Dispute sur l’âge de la retraite

« Notre système de retraite, basé sur la redistribution, n’est pas en danger. Rien ne justifie une réforme aussi injuste et brutale. Les organisations syndicales appellent ensemble toutes les personnes en France à se joindre aux manifestations du 31 janvier contre cette réforme injuste », dit Philippe Martinez, secrétaire général de la confédération syndicale CGT. Pour les syndicats, l’âge de départ à la retraite n’est pas à l’ordre du jour, le relèvement prévu est un chiffon rouge pour eux. Partir plus tard à la retraite et cotiser un an de plus sont pourtant deux points centraux de la réforme sur lesquels le gouvernement n’est pas prêt à céder.

« La tension du réseau électrique a également baissé », Friederike Hofmann, ARD Paris, à propos des nouvelles grèves contre la réforme des retraites en France

tagesschau 12:00, 31.1.2023

Le Premier ministre Elisabeth Borne a visiblement jugé nécessaire de taper verbalement du poing sur la table à ce sujet ce week-end : « La retraite à 64 ans n’est plus négociable. Pas plus que les 43 ans de cotisation pour avoir des droits complets à la retraite. C’est notre proposition de compromis, après avoir consulté les organisations patronales, les syndicats et également les partis représentés au Parlement », a déclaré Borne.

Un système de retraite généreux ?

Pour le gouvernement, la menace d’un déséquilibre financier du système de retraite était et reste l’un des principaux arguments en faveur de la réforme. En fait, le système français est comparativement généreux, explique Monika Queisser. Elle dirige le département de politique sociale de l’OCDE à Paris.

« Les dépenses du système de retraite français dans son ensemble représentent un peu plus de 14 pour cent du produit intérieur brut. C’est le troisième plus cher après l’Italie et la Grèce. C’est bien sûr une question politique – chaque pays peut décider lui-même du montant qu’il souhaite consacrer aux retraites. Mais s’il s’agit d’un système de répartition, il est bien sûr clair que cela doit être financé par les générations actives », explique Queisser.
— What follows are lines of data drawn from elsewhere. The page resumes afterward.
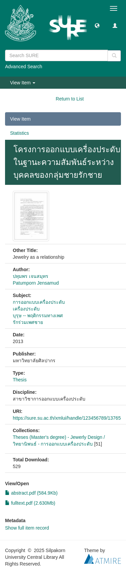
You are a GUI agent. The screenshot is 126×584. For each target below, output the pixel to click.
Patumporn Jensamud (36, 283)
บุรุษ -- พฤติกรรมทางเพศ (38, 315)
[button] (97, 25)
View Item (20, 119)
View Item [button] (22, 82)
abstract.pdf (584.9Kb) (31, 493)
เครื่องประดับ (26, 308)
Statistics (19, 133)
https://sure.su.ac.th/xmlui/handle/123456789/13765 (67, 418)
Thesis (20, 379)
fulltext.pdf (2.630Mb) (30, 503)
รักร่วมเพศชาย (28, 322)
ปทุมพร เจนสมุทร (30, 276)
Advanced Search (23, 66)
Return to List (70, 98)
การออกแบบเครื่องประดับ (39, 302)
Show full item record (27, 528)
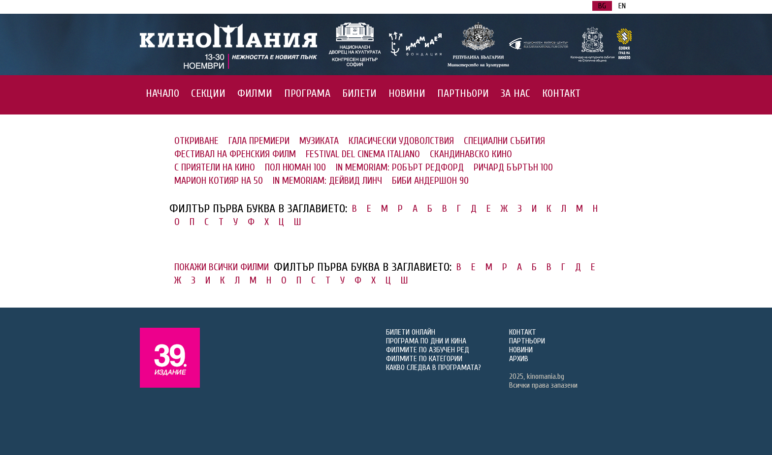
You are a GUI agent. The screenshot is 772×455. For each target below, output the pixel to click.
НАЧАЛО (162, 93)
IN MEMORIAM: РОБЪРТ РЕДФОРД (400, 167)
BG (602, 5)
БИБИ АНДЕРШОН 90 (430, 180)
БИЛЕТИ (359, 93)
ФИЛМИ (254, 93)
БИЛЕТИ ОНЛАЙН (410, 332)
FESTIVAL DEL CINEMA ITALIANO (363, 154)
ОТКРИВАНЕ (196, 140)
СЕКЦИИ (208, 93)
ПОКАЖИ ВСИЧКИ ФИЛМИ (221, 267)
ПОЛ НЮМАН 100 (295, 167)
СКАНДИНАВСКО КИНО (471, 154)
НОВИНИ (406, 93)
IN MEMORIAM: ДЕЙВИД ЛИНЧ (327, 180)
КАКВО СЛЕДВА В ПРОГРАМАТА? (433, 367)
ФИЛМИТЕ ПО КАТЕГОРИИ (424, 358)
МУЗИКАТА (319, 140)
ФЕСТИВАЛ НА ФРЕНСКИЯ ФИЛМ (235, 154)
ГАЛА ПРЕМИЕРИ (259, 140)
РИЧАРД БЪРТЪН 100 (513, 167)
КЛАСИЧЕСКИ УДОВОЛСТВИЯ (401, 140)
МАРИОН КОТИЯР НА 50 (218, 180)
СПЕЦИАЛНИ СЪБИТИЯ (504, 140)
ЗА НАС (515, 93)
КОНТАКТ (561, 93)
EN (622, 5)
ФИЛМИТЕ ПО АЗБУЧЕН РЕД (427, 349)
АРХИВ (518, 358)
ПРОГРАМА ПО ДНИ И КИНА (426, 341)
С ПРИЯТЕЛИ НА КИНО (214, 167)
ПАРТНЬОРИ (463, 93)
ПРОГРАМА (307, 93)
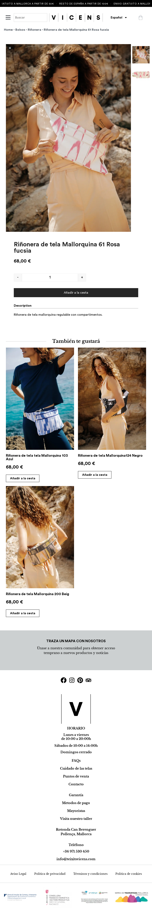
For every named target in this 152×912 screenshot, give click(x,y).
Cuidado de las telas (76, 768)
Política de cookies (128, 874)
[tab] (24, 305)
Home (8, 29)
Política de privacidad (49, 874)
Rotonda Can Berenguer (76, 829)
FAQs (76, 761)
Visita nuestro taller (76, 819)
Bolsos (20, 29)
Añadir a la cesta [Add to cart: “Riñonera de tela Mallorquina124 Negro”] (94, 474)
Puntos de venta (76, 776)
La peur de la discrimination par l’âge

Parallèlement, il existe en France une double condition pour bénéficier d’une retraite à taux plein : l’âge de départ à la retraite – et le nombre d’années de cotisation. Avec la réforme, le nombre d’années de cotisation doit passer à 43. Cela signifie que les personnes ayant commencé à travailler à 25 ans devront travailler jusqu’à 68 ans pour toucher une retraite complète. Mais dans les faits, de nombreuses personnes quittent leur emploi bien plus tôt, à savoir à un peu plus de 60 ans, explique l’experte de l’OCDE Queisser.
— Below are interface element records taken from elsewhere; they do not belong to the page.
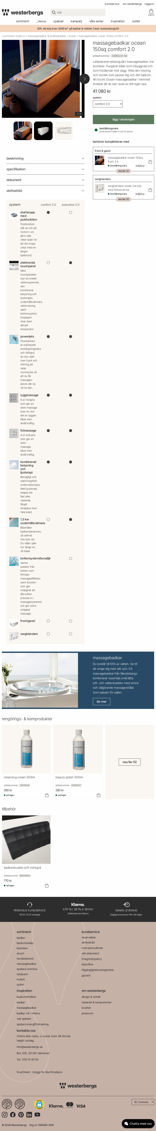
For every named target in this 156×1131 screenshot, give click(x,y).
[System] (108, 103)
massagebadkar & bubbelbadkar (47, 35)
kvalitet (86, 1007)
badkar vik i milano (28, 1013)
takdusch (22, 974)
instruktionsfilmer (92, 948)
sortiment (22, 21)
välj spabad (24, 1018)
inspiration (24, 991)
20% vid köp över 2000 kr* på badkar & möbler (64, 28)
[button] (39, 1104)
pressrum (87, 1013)
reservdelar (89, 937)
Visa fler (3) (123, 199)
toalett (21, 979)
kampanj (76, 21)
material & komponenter (97, 1002)
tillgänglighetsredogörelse (98, 970)
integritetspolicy (92, 959)
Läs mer (101, 701)
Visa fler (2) (123, 171)
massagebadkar (26, 964)
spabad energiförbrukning (33, 1024)
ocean (72, 35)
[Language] (143, 1102)
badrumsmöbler (26, 997)
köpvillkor (87, 964)
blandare (22, 948)
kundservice (112, 3)
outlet (136, 21)
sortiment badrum (14, 35)
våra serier (97, 21)
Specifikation (15, 169)
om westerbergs (132, 3)
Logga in (149, 3)
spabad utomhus (27, 969)
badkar (21, 938)
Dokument (13, 180)
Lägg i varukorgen (124, 119)
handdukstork (25, 958)
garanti (86, 975)
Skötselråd (14, 191)
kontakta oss (26, 1030)
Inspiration (118, 21)
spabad (58, 21)
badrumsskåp (25, 943)
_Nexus (41, 21)
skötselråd (88, 942)
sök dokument (90, 953)
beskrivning (14, 158)
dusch (20, 953)
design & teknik (91, 997)
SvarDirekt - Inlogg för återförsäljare (39, 1072)
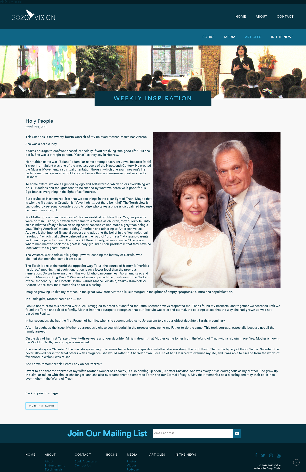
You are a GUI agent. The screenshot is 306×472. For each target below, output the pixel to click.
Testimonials (54, 469)
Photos (132, 461)
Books (209, 37)
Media (230, 37)
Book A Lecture (86, 461)
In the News (282, 37)
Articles (253, 37)
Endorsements (55, 465)
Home (240, 16)
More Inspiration (41, 406)
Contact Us (83, 465)
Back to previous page (42, 393)
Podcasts (133, 469)
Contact (285, 16)
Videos (132, 465)
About (262, 16)
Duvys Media (273, 468)
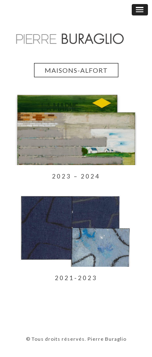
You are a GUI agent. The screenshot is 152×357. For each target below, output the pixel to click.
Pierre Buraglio (106, 339)
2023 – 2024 (76, 176)
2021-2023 (76, 277)
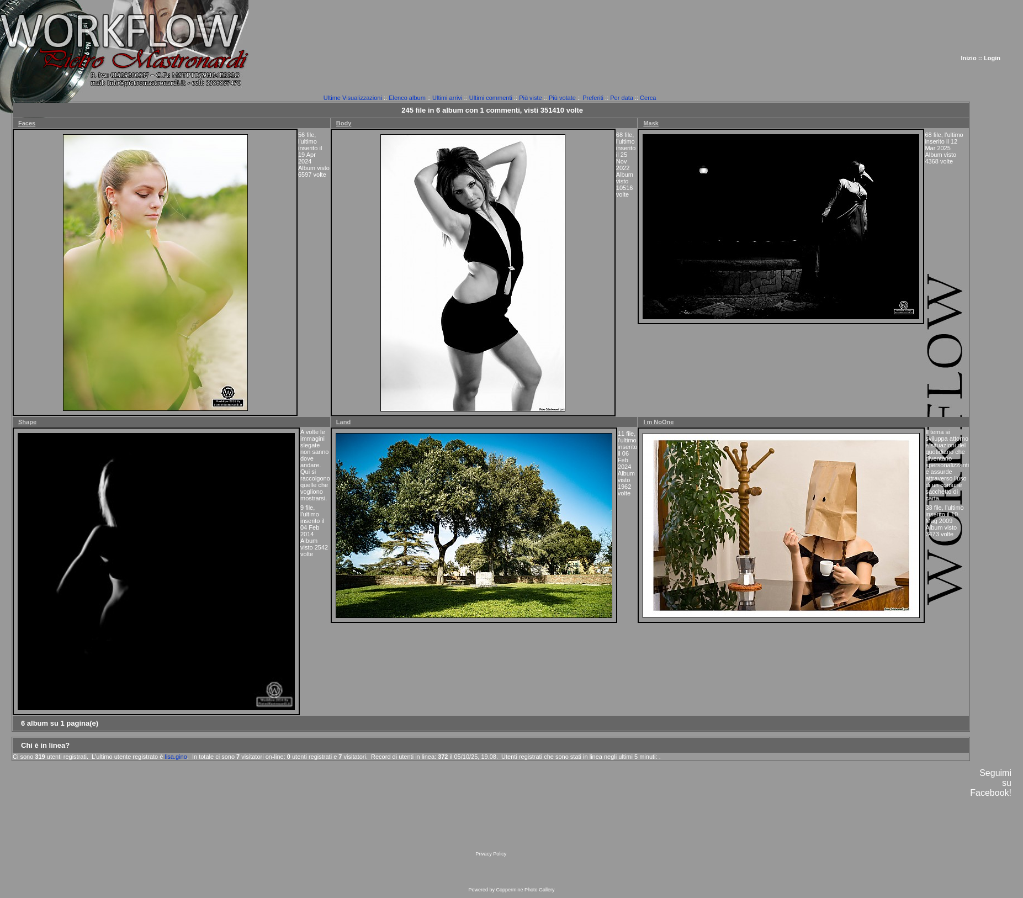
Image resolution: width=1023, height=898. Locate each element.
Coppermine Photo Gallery (525, 889)
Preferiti (592, 97)
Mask (651, 123)
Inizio (969, 58)
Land (343, 422)
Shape (27, 422)
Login (992, 58)
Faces (26, 123)
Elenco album (407, 97)
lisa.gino (176, 756)
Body (344, 123)
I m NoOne (658, 422)
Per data (621, 97)
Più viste (530, 97)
Cela est également dû à un manque de respect envers les travailleurs âgés : « L’expérience des Français est souvent qu’on n’est pas bien traité en tant que travailleur âgé. On est souvent discriminé lorsqu’on se retrouve au chômage après 50 ans. C’est pourquoi de nombreuses personnes dans ce pays craignent que le relèvement de l’âge de la retraite n’ait pour seul effet de prolonger leur période de chômage et de les exposer à un risque de pauvreté », explique Queisser.

7000 amendements

Depuis lundi, le projet de réforme est examiné par la commission des affaires sociales du Parlement. En début de semaine prochaine, la réforme des retraites passera en séance plénière à l’Assemblée nationale. Avant la réunion de la commission, environ 7000 amendements ont été déposés, dont 6000 par l’alliance de gauche « Nupes ». Le ministre de l’Intérieur, Gérald Darmanin, parle d’un blocage systématique.

« 7000 amendements : Ce n’est pas raisonnable. Pour moi, c’est comme s’il n’y avait aucun intérêt pour un débat démocratique. Il s’agit plutôt de créer le chaos », a déclaré Darmanin.

Le ton acerbe est en partie une fuite en avant : car il n’est pas certain que la réforme trouve une majorité au Parlement. Le gouvernement et le président Emmanuel Macron sont tributaires des voix de l’opposition « Les Républicains » – dont certains émettent de grandes réserves sur le projet. Même dans le camp du gouvernement, des voix s’élèvent pour exprimer leur scepticisme vis-à-vis de la réforme des retraites.